◆ Try it: Nothing in the data is to be left out; copy it exactly.

Records from a data source
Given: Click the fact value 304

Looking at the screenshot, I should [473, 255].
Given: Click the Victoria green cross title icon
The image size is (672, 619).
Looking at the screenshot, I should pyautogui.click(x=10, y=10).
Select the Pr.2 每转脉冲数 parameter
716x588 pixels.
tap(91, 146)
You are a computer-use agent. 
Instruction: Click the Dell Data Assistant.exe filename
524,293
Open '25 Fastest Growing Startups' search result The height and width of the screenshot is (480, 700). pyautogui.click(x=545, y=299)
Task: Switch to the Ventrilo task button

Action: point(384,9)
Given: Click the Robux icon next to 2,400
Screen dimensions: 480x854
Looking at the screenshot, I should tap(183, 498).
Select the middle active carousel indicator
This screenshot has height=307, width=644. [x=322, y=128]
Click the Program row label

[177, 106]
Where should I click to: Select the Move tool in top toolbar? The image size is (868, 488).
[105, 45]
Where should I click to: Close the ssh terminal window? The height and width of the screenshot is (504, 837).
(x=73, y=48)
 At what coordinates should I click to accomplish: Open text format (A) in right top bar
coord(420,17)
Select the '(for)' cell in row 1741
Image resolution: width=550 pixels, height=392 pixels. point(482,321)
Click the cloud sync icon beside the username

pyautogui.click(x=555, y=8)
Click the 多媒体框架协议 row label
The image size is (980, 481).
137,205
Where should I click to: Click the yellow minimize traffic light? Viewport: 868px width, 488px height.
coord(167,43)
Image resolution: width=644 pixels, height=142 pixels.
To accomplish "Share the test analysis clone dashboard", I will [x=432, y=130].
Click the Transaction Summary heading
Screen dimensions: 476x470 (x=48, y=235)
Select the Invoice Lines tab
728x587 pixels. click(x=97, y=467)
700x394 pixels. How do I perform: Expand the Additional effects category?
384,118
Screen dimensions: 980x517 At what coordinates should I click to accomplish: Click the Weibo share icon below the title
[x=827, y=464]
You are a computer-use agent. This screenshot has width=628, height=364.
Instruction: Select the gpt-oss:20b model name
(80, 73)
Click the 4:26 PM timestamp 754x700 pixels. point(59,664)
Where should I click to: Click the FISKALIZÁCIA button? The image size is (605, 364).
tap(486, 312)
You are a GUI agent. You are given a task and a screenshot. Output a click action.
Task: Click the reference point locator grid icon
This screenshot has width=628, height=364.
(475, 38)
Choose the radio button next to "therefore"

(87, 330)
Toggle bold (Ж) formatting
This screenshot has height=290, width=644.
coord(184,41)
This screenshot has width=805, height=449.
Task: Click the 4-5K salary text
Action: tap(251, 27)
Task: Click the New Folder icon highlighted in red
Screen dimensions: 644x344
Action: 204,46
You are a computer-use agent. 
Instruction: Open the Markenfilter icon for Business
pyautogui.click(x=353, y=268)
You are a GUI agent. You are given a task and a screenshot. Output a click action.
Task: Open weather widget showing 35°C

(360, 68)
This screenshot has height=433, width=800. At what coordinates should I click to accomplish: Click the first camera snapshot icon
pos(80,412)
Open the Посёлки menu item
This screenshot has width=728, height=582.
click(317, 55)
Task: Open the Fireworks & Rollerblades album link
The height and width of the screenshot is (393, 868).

◆ Completed task:
Given: Click the fact value 304

Looking at the screenshot, I should [473, 255].
Given: Click the Victoria green cross title icon
The image size is (672, 619).
Looking at the screenshot, I should pyautogui.click(x=10, y=10).
Select the Pr.2 每转脉冲数 parameter
716x588 pixels.
tap(91, 146)
You are a computer-use agent. 
Instruction: Click the Dell Data Assistant.exe filename
524,293
Open '25 Fastest Growing Startups' search result The height and width of the screenshot is (480, 700). pyautogui.click(x=545, y=299)
Task: Switch to the Ventrilo task button

Action: point(384,9)
Given: Click the Robux icon next to 2,400
Screen dimensions: 480x854
Looking at the screenshot, I should tap(183, 498).
Select the middle active carousel indicator
This screenshot has height=307, width=644. [x=322, y=128]
Click the Program row label

[177, 106]
Where should I click to: Select the Move tool in top toolbar? The image size is (868, 488).
[105, 45]
Where should I click to: Close the ssh terminal window? The height and width of the screenshot is (504, 837).
(x=73, y=48)
 At what coordinates should I click to accomplish: Open text format (A) in right top bar
coord(420,17)
Select the '(for)' cell in row 1741
Image resolution: width=550 pixels, height=392 pixels. point(482,321)
Click the cloud sync icon beside the username

pyautogui.click(x=555, y=8)
Click the 多媒体框架协议 row label
The image size is (980, 481).
137,205
Where should I click to: Click the yellow minimize traffic light? Viewport: 868px width, 488px height.
coord(167,43)
Image resolution: width=644 pixels, height=142 pixels.
To accomplish "Share the test analysis clone dashboard", I will [x=432, y=130].
Click the Transaction Summary heading
Screen dimensions: 476x470 (x=48, y=235)
Select the Invoice Lines tab
728x587 pixels. click(x=97, y=467)
700x394 pixels. How do I perform: Expand the Additional effects category?
384,118
Screen dimensions: 980x517 At what coordinates should I click to accomplish: Click the Weibo share icon below the title
[x=827, y=464]
You are a computer-use agent. This screenshot has width=628, height=364.
Instruction: Select the gpt-oss:20b model name
(80, 73)
Click the 4:26 PM timestamp 754x700 pixels. point(59,664)
Where should I click to: Click the FISKALIZÁCIA button? The image size is (605, 364).
tap(486, 312)
You are a GUI agent. You are given a task and a screenshot. Output a click action.
Task: Click the reference point locator grid icon
This screenshot has width=628, height=364.
(475, 38)
Choose the radio button next to "therefore"

(87, 330)
Toggle bold (Ж) formatting
This screenshot has height=290, width=644.
coord(184,41)
This screenshot has width=805, height=449.
Task: Click the 4-5K salary text
Action: tap(251, 27)
Task: Click the New Folder icon highlighted in red
Screen dimensions: 644x344
Action: 204,46
You are a computer-use agent. 
Instruction: Open the Markenfilter icon for Business
pyautogui.click(x=353, y=268)
You are a GUI agent. You are given a task and a screenshot. Output a click action.
Task: Open weather widget showing 35°C

(360, 68)
This screenshot has height=433, width=800. At what coordinates should I click to accomplish: Click the first camera snapshot icon
pos(80,412)
Open the Посёлки menu item
This screenshot has width=728, height=582.
click(317, 55)
Task: Open the Fireworks & Rollerblades album link
The height and width of the screenshot is (393, 868).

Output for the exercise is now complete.